Oggi è successo di nuovo quello che succede spesso: di fronte ad un'uscita programmata che sapevo già sarebbe stata brevissima, come infatti si è dimostrata- 25 minuti per l'esattezza-, sono riuscita a stare male quasi un'ora e un quarto prima. Non ho avuto un attacco di panico vero e proprio, ma uno stato di malessere altissimo con nausea e mal di pancia. Ogni terminazione nervosa mi mandava allarmi di allerta altissimi e io avevo la sensazione di dare i numeri, oltre che di stomaco, da un momento all'altro. Mi sentivo come se i miei organi interni fossero diventati una sorta di fusillo gigante: attorcigliamento a mille. E si vedeva anche dal di fuori, dal momento che mia madre mi ha detto che sembravo viola in faccia.
Comunque, andando a 5 chilometri all'ora, siamo arrivare a destinazione.
Una volta in paese, mentre aspettavo che mia madre facesse quel che doveva, ho fatto un mini giro, sono entrata in un negozio, e poi siamo tornate a casa.
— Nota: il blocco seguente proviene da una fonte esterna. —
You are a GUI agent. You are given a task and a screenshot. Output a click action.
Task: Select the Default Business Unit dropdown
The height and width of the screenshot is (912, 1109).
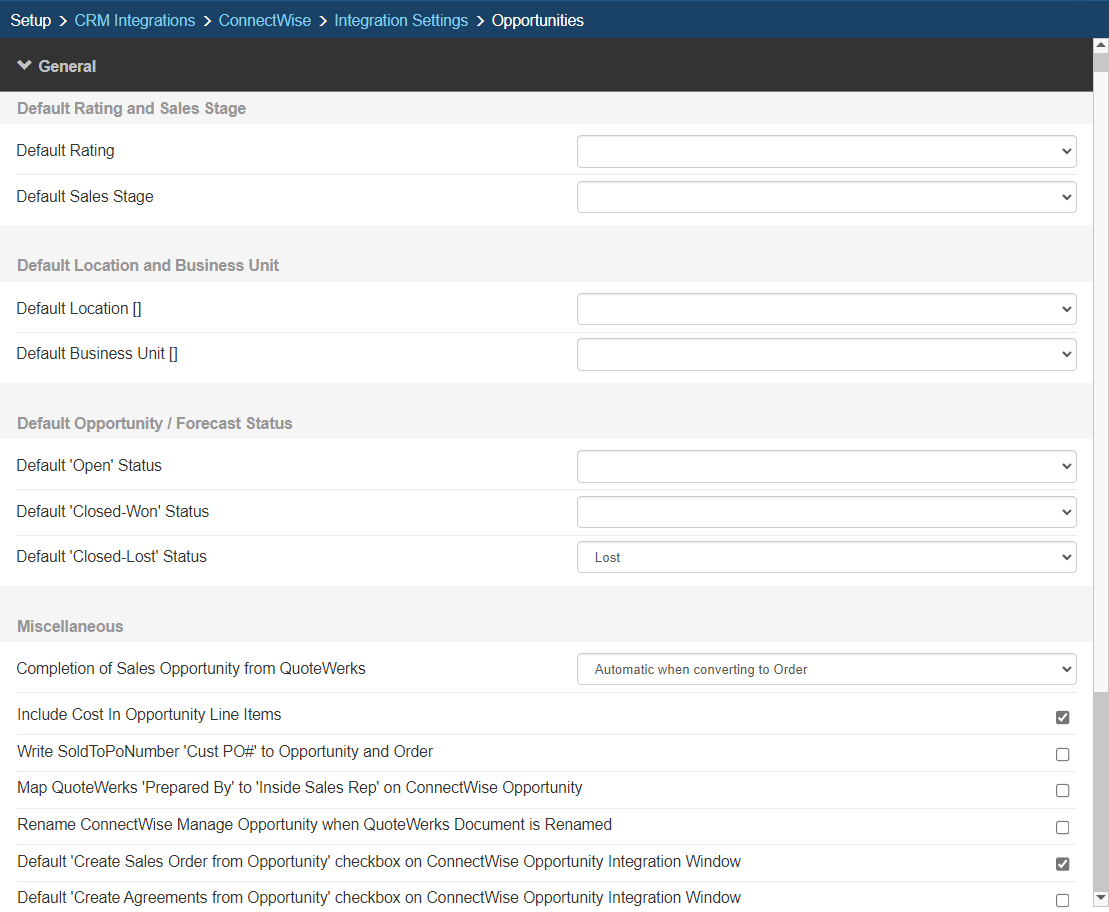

Ci siamo fermate dieci minuti in cortile a prendere un po' di sole e un po' d'aria, poi mi sono ritirata per fare la ciclette. Non mi sono fermata volutamente a pensare a che disastro è stato questo pomeriggio, alla paura che non andrò mai oltre questo uscire in uno stato pietoso. Non ne avevo voglia, perché non volevo pensare a quello che comporterà sempre di più nella mia vita, in termini di rinunce e fallimenti. Non ci voglio pensare nemmeno ora, però non posso che ammettere quanto sia facile poi scivolare nella fantasia di riuscire a fare grandi cose, ma grandi sul serio, quelle che cambiano davvero la vita, la mia o quella degli altri. Sono fantasie di cui mi nutro, ne ho bisogno per andare oltre la desolazione della realtà. Fantasie… Tutto qui.